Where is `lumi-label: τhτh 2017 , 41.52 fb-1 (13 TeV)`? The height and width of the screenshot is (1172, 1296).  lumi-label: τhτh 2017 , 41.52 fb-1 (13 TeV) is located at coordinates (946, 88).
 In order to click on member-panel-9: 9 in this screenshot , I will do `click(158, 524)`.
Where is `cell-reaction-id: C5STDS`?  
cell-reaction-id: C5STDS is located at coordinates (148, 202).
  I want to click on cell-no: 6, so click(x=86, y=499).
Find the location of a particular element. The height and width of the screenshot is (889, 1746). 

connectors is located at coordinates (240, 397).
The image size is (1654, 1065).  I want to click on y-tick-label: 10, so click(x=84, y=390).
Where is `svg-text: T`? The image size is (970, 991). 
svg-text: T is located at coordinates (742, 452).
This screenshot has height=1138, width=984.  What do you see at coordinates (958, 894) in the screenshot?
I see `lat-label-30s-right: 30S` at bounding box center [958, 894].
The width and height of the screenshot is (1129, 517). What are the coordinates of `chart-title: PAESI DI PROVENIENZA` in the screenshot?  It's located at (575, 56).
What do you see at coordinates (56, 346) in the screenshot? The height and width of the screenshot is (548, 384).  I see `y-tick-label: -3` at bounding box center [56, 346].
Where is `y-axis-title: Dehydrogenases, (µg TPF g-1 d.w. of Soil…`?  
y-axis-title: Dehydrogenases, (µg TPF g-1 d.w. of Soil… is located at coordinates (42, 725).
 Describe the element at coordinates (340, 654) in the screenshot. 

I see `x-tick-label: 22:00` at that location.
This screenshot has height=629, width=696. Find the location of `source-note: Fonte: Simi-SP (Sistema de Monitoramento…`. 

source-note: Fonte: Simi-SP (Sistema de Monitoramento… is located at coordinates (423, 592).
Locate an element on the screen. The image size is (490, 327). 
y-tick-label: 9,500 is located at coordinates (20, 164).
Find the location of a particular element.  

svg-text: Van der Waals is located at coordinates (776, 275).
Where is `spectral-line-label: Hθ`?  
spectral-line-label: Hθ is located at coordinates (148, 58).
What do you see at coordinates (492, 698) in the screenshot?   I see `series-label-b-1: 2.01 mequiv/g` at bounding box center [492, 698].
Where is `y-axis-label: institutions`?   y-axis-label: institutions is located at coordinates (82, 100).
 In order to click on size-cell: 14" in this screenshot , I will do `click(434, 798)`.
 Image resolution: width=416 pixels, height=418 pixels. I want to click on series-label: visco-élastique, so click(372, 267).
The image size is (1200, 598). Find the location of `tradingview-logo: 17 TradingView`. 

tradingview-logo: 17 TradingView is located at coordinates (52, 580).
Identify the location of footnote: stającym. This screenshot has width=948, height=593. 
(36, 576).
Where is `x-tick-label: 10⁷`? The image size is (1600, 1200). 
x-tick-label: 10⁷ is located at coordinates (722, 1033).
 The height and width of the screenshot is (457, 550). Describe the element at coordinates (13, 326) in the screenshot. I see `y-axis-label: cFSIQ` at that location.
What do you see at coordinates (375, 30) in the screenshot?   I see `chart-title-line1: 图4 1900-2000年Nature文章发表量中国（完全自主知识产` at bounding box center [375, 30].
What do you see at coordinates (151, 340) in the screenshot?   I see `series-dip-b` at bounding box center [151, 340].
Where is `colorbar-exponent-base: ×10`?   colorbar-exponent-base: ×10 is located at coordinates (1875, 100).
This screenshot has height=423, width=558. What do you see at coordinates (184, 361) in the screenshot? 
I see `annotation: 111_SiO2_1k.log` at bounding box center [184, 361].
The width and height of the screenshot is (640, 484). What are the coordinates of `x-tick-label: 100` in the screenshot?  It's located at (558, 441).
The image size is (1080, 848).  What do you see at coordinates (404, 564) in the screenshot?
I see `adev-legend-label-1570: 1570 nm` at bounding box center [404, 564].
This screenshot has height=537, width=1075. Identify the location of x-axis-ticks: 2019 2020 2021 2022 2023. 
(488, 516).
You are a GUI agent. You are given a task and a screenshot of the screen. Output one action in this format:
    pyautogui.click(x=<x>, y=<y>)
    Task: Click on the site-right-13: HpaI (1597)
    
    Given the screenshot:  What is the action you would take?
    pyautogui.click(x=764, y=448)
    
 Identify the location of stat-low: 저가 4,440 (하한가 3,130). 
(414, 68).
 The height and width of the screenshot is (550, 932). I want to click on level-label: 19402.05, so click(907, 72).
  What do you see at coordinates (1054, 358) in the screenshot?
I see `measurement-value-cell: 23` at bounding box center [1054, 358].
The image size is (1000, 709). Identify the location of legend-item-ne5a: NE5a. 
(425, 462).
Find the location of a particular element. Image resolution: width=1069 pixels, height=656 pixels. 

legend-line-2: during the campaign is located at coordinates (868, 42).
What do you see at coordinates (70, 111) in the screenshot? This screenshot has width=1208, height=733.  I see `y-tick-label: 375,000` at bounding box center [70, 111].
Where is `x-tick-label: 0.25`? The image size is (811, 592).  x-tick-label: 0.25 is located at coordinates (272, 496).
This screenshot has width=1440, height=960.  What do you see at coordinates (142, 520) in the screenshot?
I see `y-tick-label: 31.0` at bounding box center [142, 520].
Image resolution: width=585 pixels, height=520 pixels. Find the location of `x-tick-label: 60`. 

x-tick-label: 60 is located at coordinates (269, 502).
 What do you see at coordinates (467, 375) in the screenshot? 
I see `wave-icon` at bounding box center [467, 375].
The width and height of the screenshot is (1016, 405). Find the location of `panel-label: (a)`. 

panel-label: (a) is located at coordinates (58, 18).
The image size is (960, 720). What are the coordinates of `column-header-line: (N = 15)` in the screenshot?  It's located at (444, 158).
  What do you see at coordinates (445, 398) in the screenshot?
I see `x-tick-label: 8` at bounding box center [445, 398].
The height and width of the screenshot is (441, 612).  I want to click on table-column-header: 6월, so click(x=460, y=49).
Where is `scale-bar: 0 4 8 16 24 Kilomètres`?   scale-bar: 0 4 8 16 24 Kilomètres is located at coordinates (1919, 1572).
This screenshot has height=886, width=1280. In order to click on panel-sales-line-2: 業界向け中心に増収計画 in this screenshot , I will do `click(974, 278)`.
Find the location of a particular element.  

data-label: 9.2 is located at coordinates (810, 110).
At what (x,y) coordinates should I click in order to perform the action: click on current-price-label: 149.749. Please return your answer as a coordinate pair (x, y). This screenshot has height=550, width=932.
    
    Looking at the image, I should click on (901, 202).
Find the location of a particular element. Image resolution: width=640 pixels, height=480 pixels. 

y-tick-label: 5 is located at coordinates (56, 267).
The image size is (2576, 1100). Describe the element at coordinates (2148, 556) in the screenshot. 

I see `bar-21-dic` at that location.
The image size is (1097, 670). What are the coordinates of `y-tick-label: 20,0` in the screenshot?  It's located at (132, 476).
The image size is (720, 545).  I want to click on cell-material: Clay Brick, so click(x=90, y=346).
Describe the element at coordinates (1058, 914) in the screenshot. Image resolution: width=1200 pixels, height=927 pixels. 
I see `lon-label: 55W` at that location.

+--

**About this task**.
Please copy all of the records above word for word, leaving every line unchanged.

**Result of the task**.
Where is `lumi-label: τhτh 2017 , 41.52 fb-1 (13 TeV)`? The height and width of the screenshot is (1172, 1296).  lumi-label: τhτh 2017 , 41.52 fb-1 (13 TeV) is located at coordinates (946, 88).
 In order to click on member-panel-9: 9 in this screenshot , I will do `click(158, 524)`.
Where is `cell-reaction-id: C5STDS`?  
cell-reaction-id: C5STDS is located at coordinates (148, 202).
  I want to click on cell-no: 6, so click(x=86, y=499).
Find the location of a particular element. The height and width of the screenshot is (889, 1746). 

connectors is located at coordinates (240, 397).
The image size is (1654, 1065).  I want to click on y-tick-label: 10, so click(x=84, y=390).
Where is `svg-text: T`? The image size is (970, 991). 
svg-text: T is located at coordinates (742, 452).
This screenshot has height=1138, width=984.  What do you see at coordinates (958, 894) in the screenshot?
I see `lat-label-30s-right: 30S` at bounding box center [958, 894].
The width and height of the screenshot is (1129, 517). What are the coordinates of `chart-title: PAESI DI PROVENIENZA` in the screenshot?  It's located at (575, 56).
What do you see at coordinates (56, 346) in the screenshot? The height and width of the screenshot is (548, 384).  I see `y-tick-label: -3` at bounding box center [56, 346].
Where is `y-axis-title: Dehydrogenases, (µg TPF g-1 d.w. of Soil…`?  
y-axis-title: Dehydrogenases, (µg TPF g-1 d.w. of Soil… is located at coordinates (42, 725).
 Describe the element at coordinates (340, 654) in the screenshot. 

I see `x-tick-label: 22:00` at that location.
This screenshot has height=629, width=696. Find the location of `source-note: Fonte: Simi-SP (Sistema de Monitoramento…`. 

source-note: Fonte: Simi-SP (Sistema de Monitoramento… is located at coordinates (423, 592).
Locate an element on the screen. The image size is (490, 327). 
y-tick-label: 9,500 is located at coordinates (20, 164).
Find the location of a particular element.  

svg-text: Van der Waals is located at coordinates (776, 275).
Where is `spectral-line-label: Hθ`?  
spectral-line-label: Hθ is located at coordinates (148, 58).
What do you see at coordinates (492, 698) in the screenshot?   I see `series-label-b-1: 2.01 mequiv/g` at bounding box center [492, 698].
Where is `y-axis-label: institutions`?   y-axis-label: institutions is located at coordinates (82, 100).
 In order to click on size-cell: 14" in this screenshot , I will do `click(434, 798)`.
 Image resolution: width=416 pixels, height=418 pixels. I want to click on series-label: visco-élastique, so click(372, 267).
The image size is (1200, 598). Find the location of `tradingview-logo: 17 TradingView`. 

tradingview-logo: 17 TradingView is located at coordinates (52, 580).
Identify the location of footnote: stającym. This screenshot has width=948, height=593. 
(36, 576).
Where is `x-tick-label: 10⁷`? The image size is (1600, 1200). 
x-tick-label: 10⁷ is located at coordinates (722, 1033).
 The height and width of the screenshot is (457, 550). Describe the element at coordinates (13, 326) in the screenshot. I see `y-axis-label: cFSIQ` at that location.
What do you see at coordinates (375, 30) in the screenshot?   I see `chart-title-line1: 图4 1900-2000年Nature文章发表量中国（完全自主知识产` at bounding box center [375, 30].
What do you see at coordinates (151, 340) in the screenshot?   I see `series-dip-b` at bounding box center [151, 340].
Where is `colorbar-exponent-base: ×10`?   colorbar-exponent-base: ×10 is located at coordinates (1875, 100).
This screenshot has height=423, width=558. What do you see at coordinates (184, 361) in the screenshot? 
I see `annotation: 111_SiO2_1k.log` at bounding box center [184, 361].
The width and height of the screenshot is (640, 484). What are the coordinates of `x-tick-label: 100` in the screenshot?  It's located at (558, 441).
The image size is (1080, 848).  What do you see at coordinates (404, 564) in the screenshot?
I see `adev-legend-label-1570: 1570 nm` at bounding box center [404, 564].
This screenshot has height=537, width=1075. Identify the location of x-axis-ticks: 2019 2020 2021 2022 2023. 
(488, 516).
You are a GUI agent. You are given a task and a screenshot of the screen. Output one action in this format:
    pyautogui.click(x=<x>, y=<y>)
    Task: Click on the site-right-13: HpaI (1597)
    
    Given the screenshot:  What is the action you would take?
    pyautogui.click(x=764, y=448)
    
 Identify the location of stat-low: 저가 4,440 (하한가 3,130). 
(414, 68).
 The height and width of the screenshot is (550, 932). I want to click on level-label: 19402.05, so click(907, 72).
  What do you see at coordinates (1054, 358) in the screenshot?
I see `measurement-value-cell: 23` at bounding box center [1054, 358].
The image size is (1000, 709). Identify the location of legend-item-ne5a: NE5a. 
(425, 462).
Find the location of a particular element. Image resolution: width=1069 pixels, height=656 pixels. 

legend-line-2: during the campaign is located at coordinates (868, 42).
What do you see at coordinates (70, 111) in the screenshot? This screenshot has width=1208, height=733.  I see `y-tick-label: 375,000` at bounding box center [70, 111].
Where is `x-tick-label: 0.25`? The image size is (811, 592).  x-tick-label: 0.25 is located at coordinates (272, 496).
This screenshot has width=1440, height=960.  What do you see at coordinates (142, 520) in the screenshot?
I see `y-tick-label: 31.0` at bounding box center [142, 520].
Image resolution: width=585 pixels, height=520 pixels. Find the location of `x-tick-label: 60`. 

x-tick-label: 60 is located at coordinates (269, 502).
 What do you see at coordinates (467, 375) in the screenshot? 
I see `wave-icon` at bounding box center [467, 375].
The width and height of the screenshot is (1016, 405). Find the location of `panel-label: (a)`. 

panel-label: (a) is located at coordinates (58, 18).
The image size is (960, 720). What are the coordinates of `column-header-line: (N = 15)` in the screenshot?  It's located at (444, 158).
  What do you see at coordinates (445, 398) in the screenshot?
I see `x-tick-label: 8` at bounding box center [445, 398].
The height and width of the screenshot is (441, 612).  I want to click on table-column-header: 6월, so click(x=460, y=49).
Where is `scale-bar: 0 4 8 16 24 Kilomètres`?   scale-bar: 0 4 8 16 24 Kilomètres is located at coordinates (1919, 1572).
This screenshot has height=886, width=1280. In order to click on panel-sales-line-2: 業界向け中心に増収計画 in this screenshot , I will do `click(974, 278)`.
Find the location of a particular element.  

data-label: 9.2 is located at coordinates (810, 110).
At what (x,y) coordinates should I click in order to perform the action: click on current-price-label: 149.749. Please return your answer as a coordinate pair (x, y). This screenshot has height=550, width=932.
    
    Looking at the image, I should click on (901, 202).
Find the location of a particular element. Image resolution: width=640 pixels, height=480 pixels. 

y-tick-label: 5 is located at coordinates (56, 267).
The image size is (2576, 1100). Describe the element at coordinates (2148, 556) in the screenshot. 

I see `bar-21-dic` at that location.
The image size is (1097, 670). What are the coordinates of `y-tick-label: 20,0` in the screenshot?  It's located at (132, 476).
The image size is (720, 545).  I want to click on cell-material: Clay Brick, so click(x=90, y=346).
Describe the element at coordinates (1058, 914) in the screenshot. Image resolution: width=1200 pixels, height=927 pixels. 
I see `lon-label: 55W` at that location.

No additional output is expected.